Downgrade to HOLD and cut TP to HK$ 8.89, based on 10x FY6/21E P/E (from 13x FY6/20E as we foresee negative growth ahead). We think its risk-reward is unattractive, due to unfinalized virus impact and lack of catalysts.
- 1H20 sales and net profit inline but miss in dividend. JNBY’s sales/ net profit rose by 5%/ 13% YoY to RMB 2,135mn/ 430mn, similar to guidance of growth in single digit/ teens. However, absence of interim dividend is a negative surprise (historically ~40% of full year and ~3-4% yield at current price) and may indicate difficulties in cash flow. But management did reiterate their full year payout ratio of 75% in the post-result call.
- A broad-based slowdown due to warm winter, kidswear was the only bright spot. By brand, womenswear slowed down (5%/ 7% for JNBY/ less in 1H20 vs 11%/16% in 2H19), menswear are struggling (-6% in 1H20 for CROQUIS vs 1% in 2H19 and SAMO and REVERB to be closed, by FY20E).

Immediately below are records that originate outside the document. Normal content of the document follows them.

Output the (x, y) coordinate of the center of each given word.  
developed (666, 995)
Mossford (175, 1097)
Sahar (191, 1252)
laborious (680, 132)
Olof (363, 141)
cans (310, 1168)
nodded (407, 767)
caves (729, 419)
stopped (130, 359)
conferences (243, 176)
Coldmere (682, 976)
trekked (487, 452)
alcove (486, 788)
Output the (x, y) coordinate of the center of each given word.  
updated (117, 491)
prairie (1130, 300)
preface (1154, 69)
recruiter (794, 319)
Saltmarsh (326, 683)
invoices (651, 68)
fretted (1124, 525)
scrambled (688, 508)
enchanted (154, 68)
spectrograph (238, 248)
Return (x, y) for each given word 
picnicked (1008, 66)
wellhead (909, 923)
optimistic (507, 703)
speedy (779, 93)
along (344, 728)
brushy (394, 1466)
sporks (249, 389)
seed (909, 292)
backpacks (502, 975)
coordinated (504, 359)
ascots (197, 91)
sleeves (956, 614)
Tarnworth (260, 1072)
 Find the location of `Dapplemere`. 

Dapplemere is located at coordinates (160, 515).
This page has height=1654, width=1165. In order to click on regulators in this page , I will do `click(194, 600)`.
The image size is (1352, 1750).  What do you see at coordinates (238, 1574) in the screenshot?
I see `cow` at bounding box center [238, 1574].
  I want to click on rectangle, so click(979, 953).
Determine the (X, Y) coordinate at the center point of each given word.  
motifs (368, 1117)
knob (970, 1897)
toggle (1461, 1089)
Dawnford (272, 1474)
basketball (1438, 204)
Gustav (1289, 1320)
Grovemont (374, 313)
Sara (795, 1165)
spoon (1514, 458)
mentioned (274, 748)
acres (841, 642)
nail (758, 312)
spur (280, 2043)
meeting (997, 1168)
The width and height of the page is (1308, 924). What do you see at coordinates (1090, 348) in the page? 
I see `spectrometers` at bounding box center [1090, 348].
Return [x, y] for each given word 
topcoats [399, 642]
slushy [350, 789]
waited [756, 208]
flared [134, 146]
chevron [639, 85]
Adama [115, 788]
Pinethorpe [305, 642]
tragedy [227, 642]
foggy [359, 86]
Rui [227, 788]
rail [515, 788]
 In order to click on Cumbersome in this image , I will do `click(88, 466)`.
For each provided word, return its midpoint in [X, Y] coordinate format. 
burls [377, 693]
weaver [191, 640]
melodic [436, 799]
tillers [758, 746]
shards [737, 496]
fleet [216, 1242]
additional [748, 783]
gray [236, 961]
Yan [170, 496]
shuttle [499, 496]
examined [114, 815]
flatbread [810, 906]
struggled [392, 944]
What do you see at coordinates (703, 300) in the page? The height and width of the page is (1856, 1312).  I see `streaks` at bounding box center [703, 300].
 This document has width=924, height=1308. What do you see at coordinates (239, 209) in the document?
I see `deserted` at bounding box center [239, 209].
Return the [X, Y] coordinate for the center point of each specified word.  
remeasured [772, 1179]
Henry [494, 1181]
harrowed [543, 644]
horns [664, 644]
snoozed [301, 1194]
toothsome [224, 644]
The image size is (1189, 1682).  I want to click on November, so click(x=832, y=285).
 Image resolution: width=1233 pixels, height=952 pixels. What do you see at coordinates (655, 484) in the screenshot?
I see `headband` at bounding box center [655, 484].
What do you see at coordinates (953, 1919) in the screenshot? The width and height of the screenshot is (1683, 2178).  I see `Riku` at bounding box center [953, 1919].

Kidswear growth was fast (16%/ 13% for jnby by JNBY/ Pomme de terre in 1H20 vs 6%/ 13% in 2H19) but some underperforming stores were closed. By channel, all major channels experienced slowdown (4%/ 3%/ 23% for self-owned/ wholesale/ online in 1H20E, vs 6%/ 8%/ 38% in 2H19).
- Measures to cope with the crisis: 1) preserve cash, 2) stand with distributors & employees and 3) further utilize e-channels. Management cited the virus outbreak as a negative surprise that should hurt the consumer sector substantially. The Company believed they are in a better position to withstand this challenge because they have: 1) rich net cash position (~RMB 740mn and not to pay interim dividend), 2) purchased sufficient medical insurances for its employees, 3) rolled out relaxation policies to help their distributors (such as raising the return rate temporarily to 100% for their 1Q20 season products, and 4) utilized their manifold channels to drive sales growth during this period (e.g. Wechat’s mini-programs or JNBY Box projects or fan based promotions). We believe some short term pain may be created but should help preserving its brand equity.
- No clear guidance from mgmt.; Cut FY20E sale/net profit by 16%/41%. Management believed it is too early to give any definite guidance, since the virus is not fully under control yet. However, if we assume heavy impact on sales to last for roughly two months (weak direct retail sale and higher provisions for unsold items from distributors in Feb-Mar 2020), overall sale for FY20E should be revised down by 16%. Also, after taking into account of the fixed costs (as most of opex are fixed), its FY20E net profit should be trimmed by 41%. We expect FY20-22E consensus EPS to have similar cuts.
- Downgrade to HOLD and trim TP to HK$ 8.89. We downgrade JNBY to HOLD and cut TP to HK$ 8.89, based on 10x FY21E P/E (from 13x FY20E P/E due to negative growth ahead). We do not find the counter attractive due to lack of short term catalysts, despite valued at 9x FY21E P/E and 7% yield.